A 45-year-old woman has a 15-year history of primary biliary cirrhosis , a disease characterized by progressive destruction of intrahepatic bile ducts and reduction of bile flow. She presents with a fractured humerus after lifting a small bag of groceries. She is found to have markedly reduced bone density. Laboratory testing reveals reduced serum calcium, phosphorus, and 25-hydroxyvitamin D3 levels, markedly reduced urinary calcium excretion, and 30 g/day of steatorrhea (normal, less than 7 g/day). She is noted to eat few dairy products because they produce gas and diarrhea .

Questions

  1. 1.

    What factors contribute to calcium malabsorption in this patient?

    Answer: The most important cause of calcium malabsorption in this patient is vitamin D deficiency, as vitamin D is necessary for efficient calcium transport through the transcellular pathway (see Chap. 8 for a discussion of vitamin D absorption). In addition, bile salts directly enhance intestinal calcium absorption, and reduced bile flow in this patient would diminish the intraluminal bile salt concentration. The patient has steatorrhea , and calcium complexes with unabsorbed fatty acids, forming soaps that are excreted in the stool.

  2. 2.

    What nutritional therapy would you prescribe for her metabolic bone disease?

    Answer 2: The patient should receive supplementation to correct her vitamin D deficiency. 25-Hydroxyvitamin D 3 is absorbed better than vitamin itself in patients with severe cholestatic liver disease and may be the better form of therapy (Chap. 8). She should be placed on a low fat diet to decrease her steatorrhea and be given calcium supplementation in the form of low-lactose, low-fat dairy foods or pharmaceutical preparations.

  3. 3.

    How does her avoidance of dairy products contribute to her bone disease?

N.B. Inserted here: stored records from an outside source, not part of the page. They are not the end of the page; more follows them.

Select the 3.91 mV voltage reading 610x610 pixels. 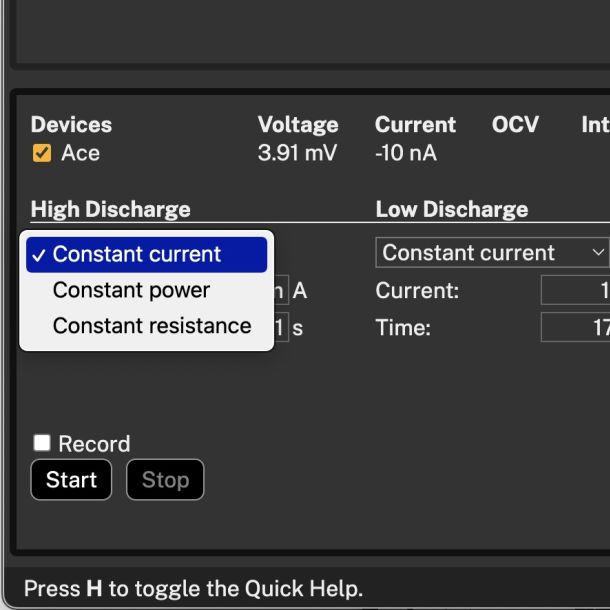click(x=297, y=153)
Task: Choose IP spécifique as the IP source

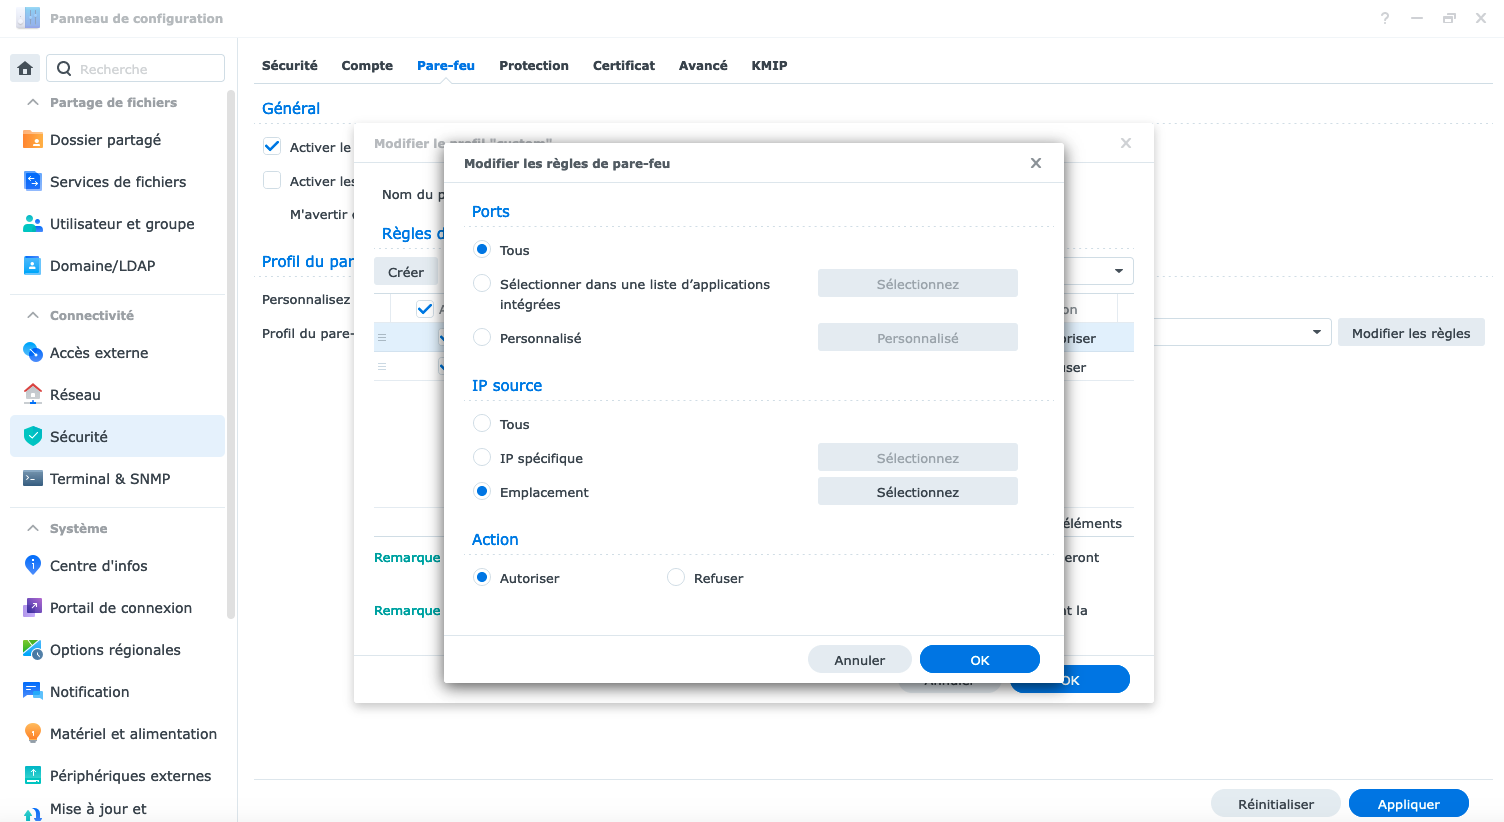Action: tap(482, 458)
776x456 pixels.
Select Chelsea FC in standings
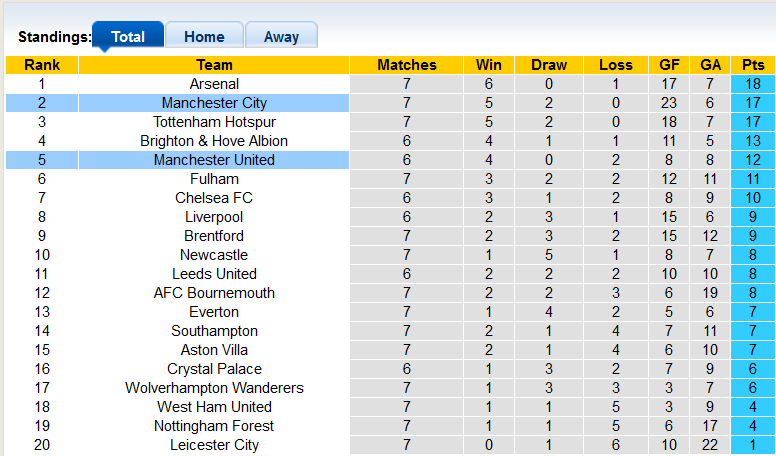pyautogui.click(x=214, y=198)
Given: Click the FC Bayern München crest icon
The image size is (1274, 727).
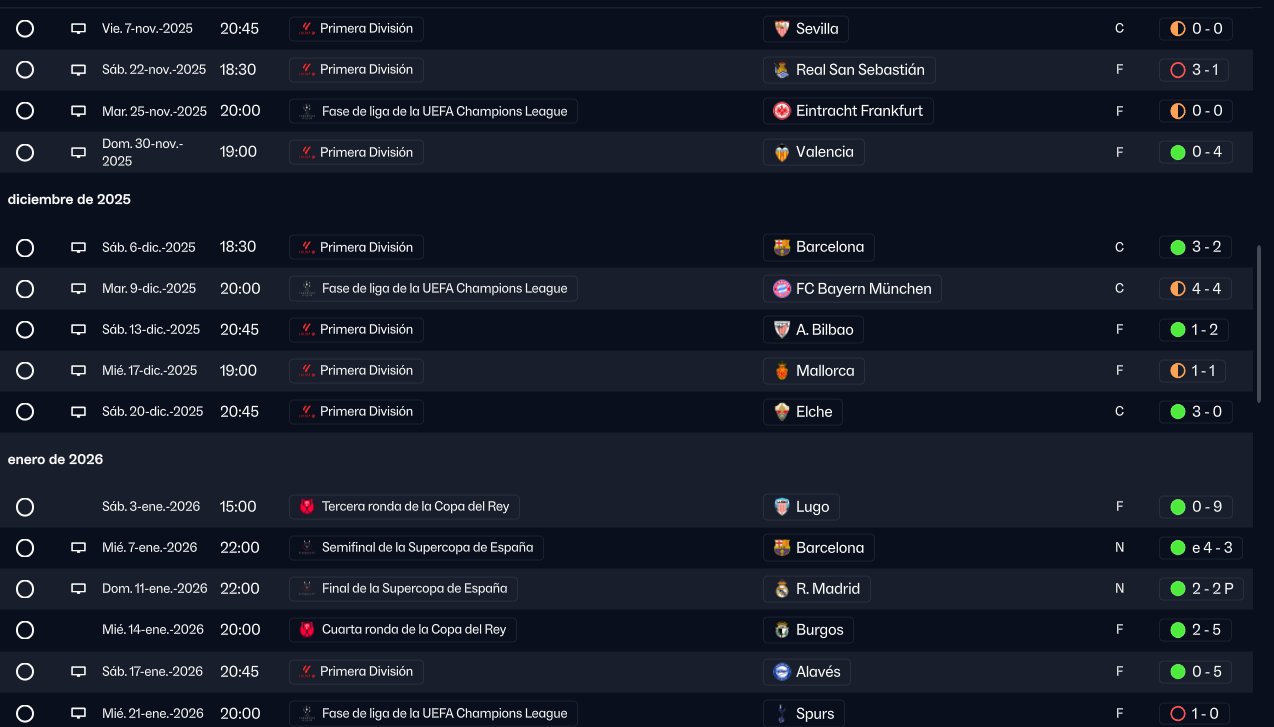Looking at the screenshot, I should pyautogui.click(x=782, y=289).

    Answer 3: The patient has symptoms of lactose intolerance and avoids dairy products (see Chap. 6 for a discussion of lactose absorption). Dairy foods are the major dietary sources of both vitamin D and calcium. In addition, lactose may enhance the efficiency of calcium absorption through the paracellular pathway .

Case Study 4

A 55-year-old man is found on routine testing to have abnormal liver function tests (elevated serum transaminases and alkaline phosphatase). His father died of cirrhosis and congestive heart failure. Laboratory testing shows that his serum iron is 300 mcg/dl, serum iron-binding capacity is 350 mcg/dl, and serum ferritin is 4,500 ng/ml.

Questions

  1. 1.

    What additional tests would you order?

    Answer: The patient likely has hereditary hemochromatosis . Genetic testing can be performed for certain mutations causing this disorder. The most common mutation is in the HFE gene (mutation C282Y). The HFE protein is involved in the regulation of hepcidin secretion from the liver by iron, which in turn controls intestinal iron absorption. The patient should also have a liver biopsy to assess the degree of liver damage from hepatic iron overload.

  2. 2.

    What other gene mutations could cause hemochromatosis?

    Answer: Mutations in the genes coding for hepcidin , transferrin receptor 2 , ferroportin , and ferritin , all genes involved in the regulation of iron absorption, can also cause hemochromatosis .

  3. 3.

    What is the appropriate treatment for this patient?

    Answer: The patient needs to be placed on a regular schedule of blood donation until the body iron burden is reduced, assessed by a fall in the serum ferritin level to 50–100 ng/ml.